Chronic kidney disease (CKD) is a relentlessly progressive disease with a very high mortality mainly due to cardiovascular complications. Endothelial dysfunction is well documented in CKD and permanent loss of endothelial homeostasis leads to progressive organ damage. Most of the vast endothelial surface area is part of the microcirculation, but most research in CKD-related cardiovascular disease (CVD) has been devoted to macrovascular complications. We have reviewed all publications evaluating structure and function of the microcirculation in humans with CKD and animals with experimental CKD. Microvascular rarefaction, defined as a loss of perfused microvessels resulting in a significant decrease in microvascular density, is a quintessential finding in these studies. The median microvascular density was reduced by 29% in skeletal muscle and 24% in the heart in animal models of CKD and by 32% in human biopsy, autopsy and imaging studies. CKD induces rarefaction due to the loss of coherent vessel systems distal to the level of smaller arterioles, generating a typical heterogeneous pattern with avascular patches, resulting in a dysfunctional endothelium with diminished perfusion, shunting and tissue hypoxia. Endothelial cell apoptosis, hypertension, multiple metabolic, endocrine and immune disturbances of the uremic milieu and specifically, a dysregulated angiogenesis, all contribute to the multifactorial pathogenesis. By setting the stage for the development of tissue fibrosis and end organ failure, microvascular rarefaction is a principal pathogenic factor in the development of severe organ dysfunction in CKD patients, especially CVD, cerebrovascular dysfunction, muscular atrophy, cachexia, and progression of kidney disease. Treatment strategies for microvascular disease are urgently needed.

Keywords: Microcirculation; capillary; cardiovascular disease; chronic kidney disease; endothelial dysfunction; hypertension.

Figure 1. The microcirculatiory network

(A) Vascular network of the chorioallantoic membrane. In-vivo microphotography, bar = 100 μm. (B) Functional anatomy: pressure and relative flow resistance for coronary vessels of different sizes.
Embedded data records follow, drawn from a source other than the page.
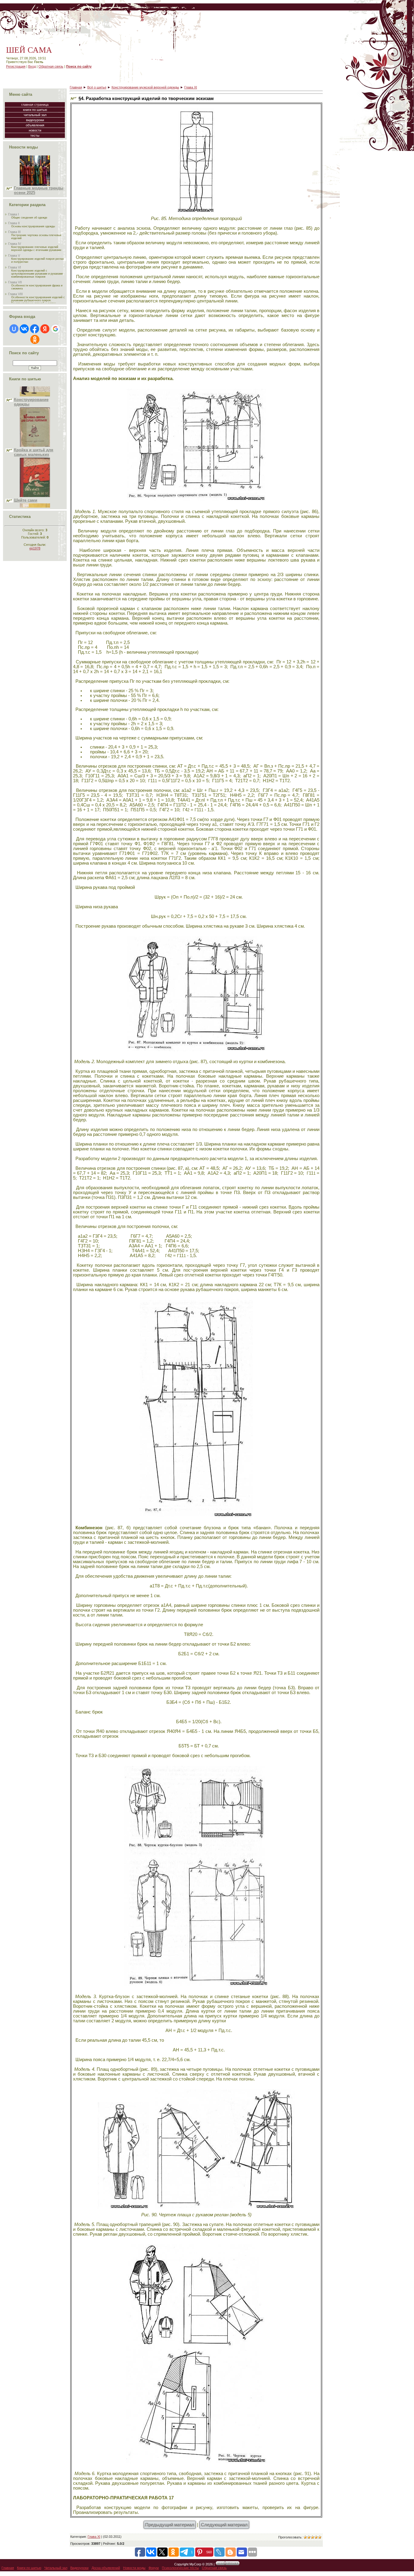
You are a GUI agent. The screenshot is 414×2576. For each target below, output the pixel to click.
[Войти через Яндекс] (44, 328)
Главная (76, 87)
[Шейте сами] (35, 445)
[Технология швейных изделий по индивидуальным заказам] (35, 490)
The main flow resistance and pressure decrease is located in the arteriolar section of the coronary tree (modified from [190]).

Figure 2. The ‘iceberg delusion’ may prevent appreciation of the magnitude of CVD in CKD patients

Most of the vast endothelial surface area is part of the microcirculation. Considering the entire vasculature, CKD affects first and foremost the microcirculation in a silent, subclinical process. When macrovascular involvement and CVD events appear on the clinical horizon, these late events can be viewed as the tip of the iceberg of CKD-induced vascular disease.

Figure 3. Microvascular disease in CKD

(A,B,C) Microvascular rarefaction in-vivo. In-vivo microscopic view (40×) of the microvasculature of an area (350 × 250 μm) of the murine M. cremaster. Panel (A) shows microvessels with a normal density of a control mouse, panel (B) the avascular area of a mouse with severe adenine-induced uremia. (C) Optical coherence tomography angiography, vessel density map of the superior vascular plexus of the retina in a patient with CKD stage 5. Avascular zone of the fovea shown in black, patchy distribution of areas of capillary rarefaction shown in blue (taken from Yeung et al. [75]). (D) A simplified scheme of the pathogenesis of microvascular disease in CKD.